Vieles ist unklar an der letzten großen Besiedelung, der des Pazifik. Um das Jahr 900 waren die meisten Inseln erreicht, bei kleineren und weiter entlegenen dauerte es bis zum 13. Jahrhundert. Aber wo kamen diese Menschen her und wie rasch kamen sie voran? Manches deutet darauf, dass sie sich via „Express Train“ (Jared Diamond) sehr schnell von Taiwan her ausbreiteten, anderes legt eher ein gemächliches Hüpfen von Insel zu Insel von den Philippinen ausgehend nahe. Zweifelsfrei klären konnten es weder Genanalysen der heutigen Bewohner noch die der Tiere, die ihre Ahnen einst mitgebracht hatten, Schweine etwa oder Ratten.

Und ganz heiß umstritten ist, ob und wie sie technisch überhaupt dazu in der Lage waren, die endlosen Seewege zu bewältigen. Natürlich waren sie ausgezeichnete Seefahrer und Navigierer, aber sie hatten nur Kanus, und zunächst nur solche, die kein Segeln gegen den Wind erlaubten. Wie hätten sie mit denen ganz nach Osten, auf die Osterinseln, kommen sollen und wie nach Südwesten, nach Neuseeland? Einfach mit Meeresströmungen? Nein. Einfach vom Wind getrieben? Heute wäre das nicht möglich, die Winde blasen vom Osten, von der Osterinsel her, und vom Südwesten von Neuseeland.

Nach Neuseeland? Von 1140 bis 1260!

Also konnten sie doch schon früh gegen den Wind segeln? Dagegen spricht vieles, vor allem die Takelung, man braucht eine besondere, und die taucht in historischen und linguistischen Quellen erst spät auf. Aber sie war im Besiedlungszeitraum auch nicht nötig, damals gab es Zeitfenster, in denen die Winde „richtig“ bliesen. Zu diesem Befund kommt nun Ian Goodwin, Klimatologe der Macquarie University in Sydney (Pnas, 29.9.). Er hat das Paläoklima rekonstruiert und Klimaanomalien gefunden, die ein Erreichen der Inseln mit Segeln vor dem Wind ermöglichten, das Fenster für Neuseeland etwa war von 1140 bis 1260 offen.
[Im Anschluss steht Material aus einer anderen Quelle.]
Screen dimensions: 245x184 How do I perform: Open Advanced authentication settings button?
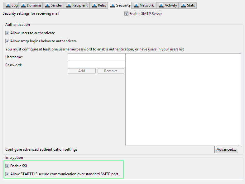pyautogui.click(x=226, y=149)
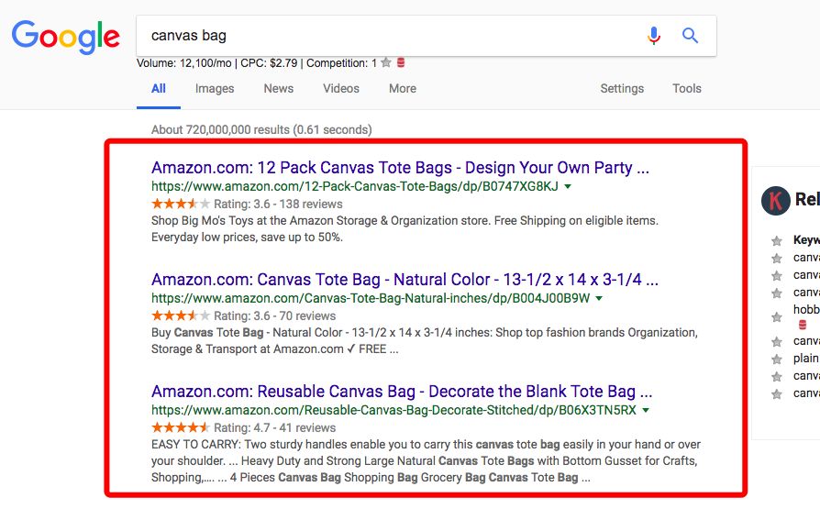Image resolution: width=820 pixels, height=520 pixels.
Task: Switch to the News tab
Action: [x=279, y=89]
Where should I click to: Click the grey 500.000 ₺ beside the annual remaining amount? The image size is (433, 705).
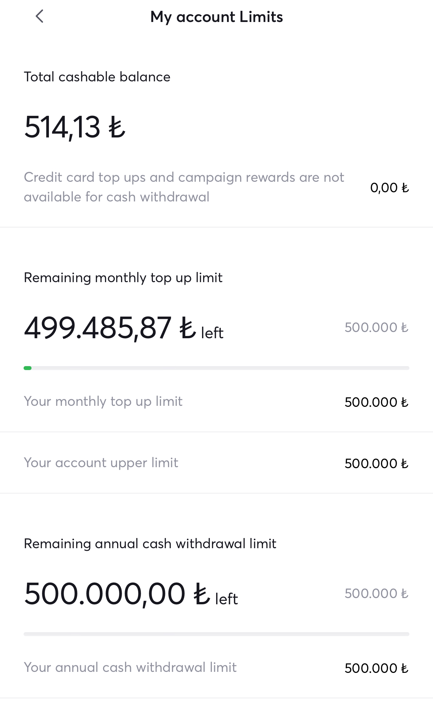pos(376,593)
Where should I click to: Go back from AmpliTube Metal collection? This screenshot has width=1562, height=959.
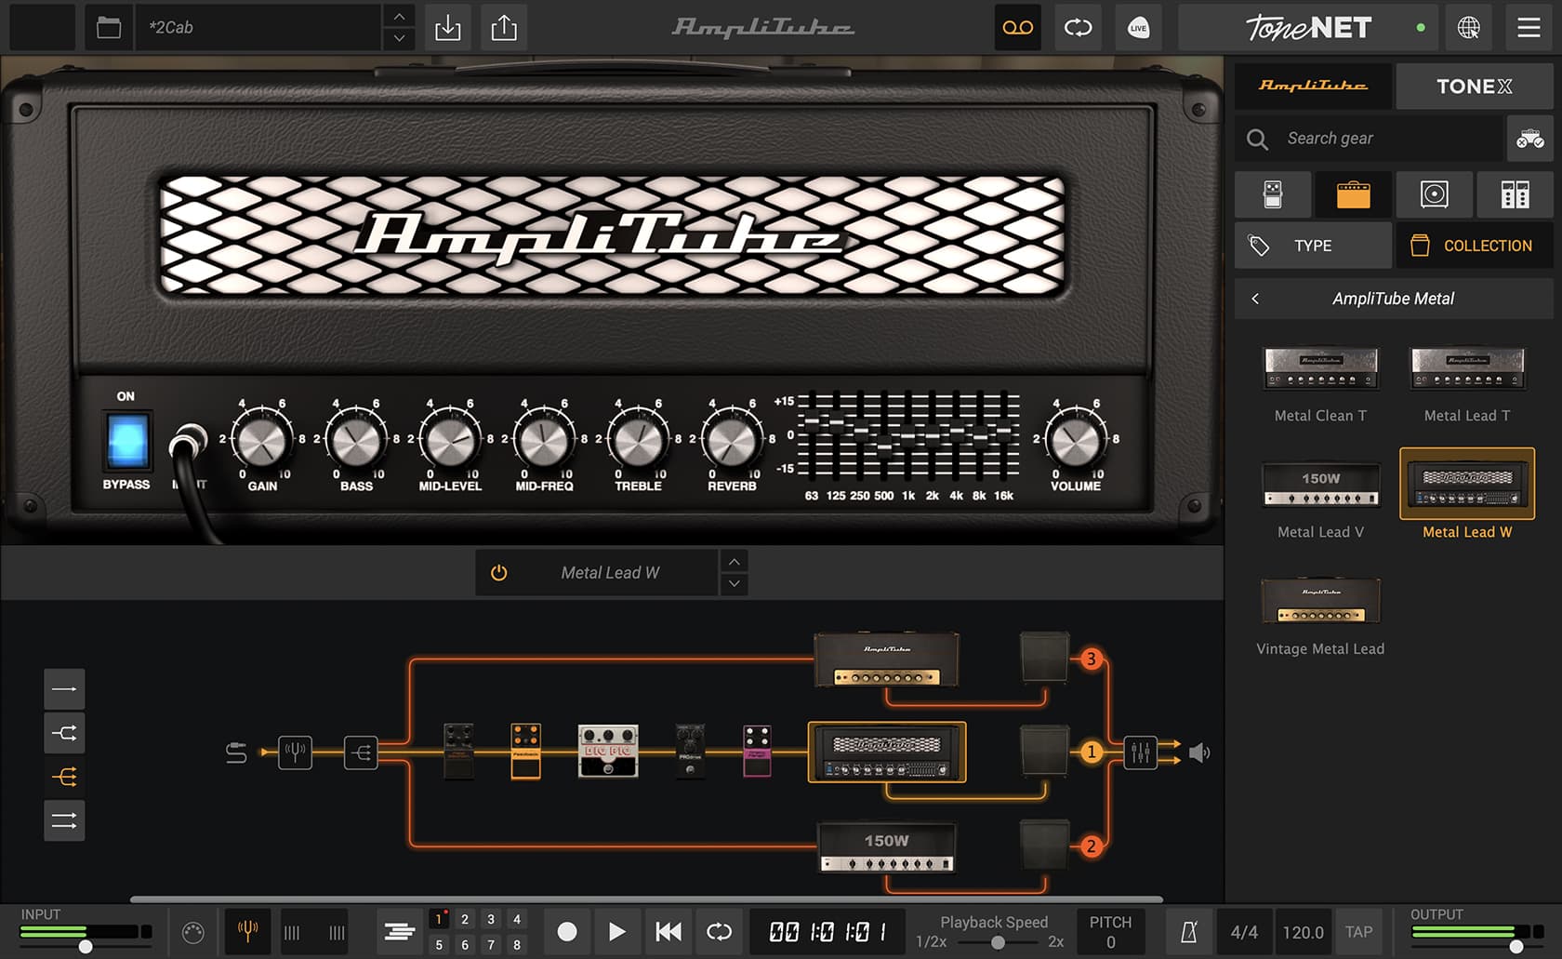point(1255,299)
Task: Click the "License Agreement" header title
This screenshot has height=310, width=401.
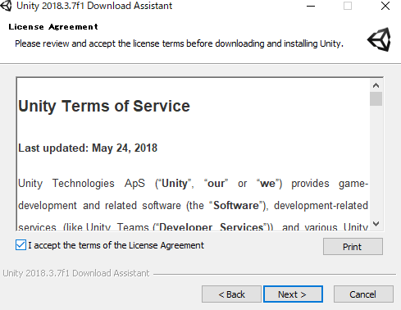Action: pos(53,26)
Das passt in etwa zur Besiedlung Neuseelands, es passt nicht so gut zu einem auch in Pnas beschriebenen Fund, den Dildy Johns, Anthropologin der University of Auckland, ausgewertet hat. Es ist ein rarer Fund, ein Stück eines alten Kanus. Seine Konstruktionsweise deutet darauf hin, dass es von weit her und von Nordosten gekommen ist. Aber es machte erst um 1400 seine letzte Fahrt, Radiokarbondatierungen zeigen es, und da war das Zeitfenster schon lange wieder zu. Johns vermutet, dass sich späte Erben der Besiedler noch an die Bauweise erinnerten. (jl)

("Die Presse", Print-Ausgabe, 01.10.2014)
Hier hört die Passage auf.